Ahorita estoy haciendo tres libros con archivos de la Fototeca Nacional de México: uno sobre la esclavitud en México, uno sobre mexicanos heridos, se llama ‘México roto’, y cómo el sistema de salud registraba a la gente enferma y heridos en el siglo XX, y otro acerca de espionaje industrial en el norte de México y cómo las empresas espiaban a sus empleados, para que los que estaban buscando ser parte de sindicatos, los corrieran de las empresas.
Entonces, el archivo ahorita siento que es de los lugares que más me encanta trabajar porque estoy encontrando historias que están muertas, están ahí, pero las estoy reviviendo y recontextualizando, y me interesa muchísimo eso.

Identidad Nuevo León #41, de la serie Identidad Nuevo León, 2005-2006 © Alejandro Cartagena y Rubén Marcos,
Ahora te ves aquí en Mapfre.
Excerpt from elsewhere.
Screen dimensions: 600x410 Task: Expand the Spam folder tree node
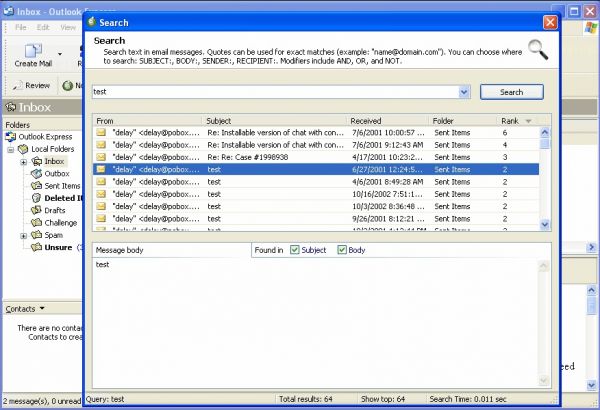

Una exposición en un sitio formal. Que al final, tanto jugar, tanto jugar, pero acabáis entrando en palacio. Donde, además, compartes edificio con el mismísimo Avedon.
Una bella coincidencia. En la superficie, las imágenes se parecen con algunos de mis proyectos, pero Avedon tenía una búsqueda de la expresividad humana, del ser humano y su expresividad en la cara, en el cuerpo. Y hace una colección sobre el oeste americano que prácticamente es México también. También trabaja sobre los trabajadores invisibles.
Pero cuando ves mi trabajo específicamente de ‘La Identidad Nuevo León’, se parecen, pero nosotros buscábamos una identidad colectiva: quiénes son los norteños de México por medio de su superficialidad, por medio de cómo se ven. Fue un proyecto fallido. Al final de un año hicimos 800 retratos y no funcionó. Pero terminó en un documento sobre la indumentaria regional mexicana a principios del siglo XXI. No conseguimos lo que queríamos, pero resultó otra cosa. Creo como todo buen arte es pensar en algo y salir a ver si funciona aunque puede que te equivoques.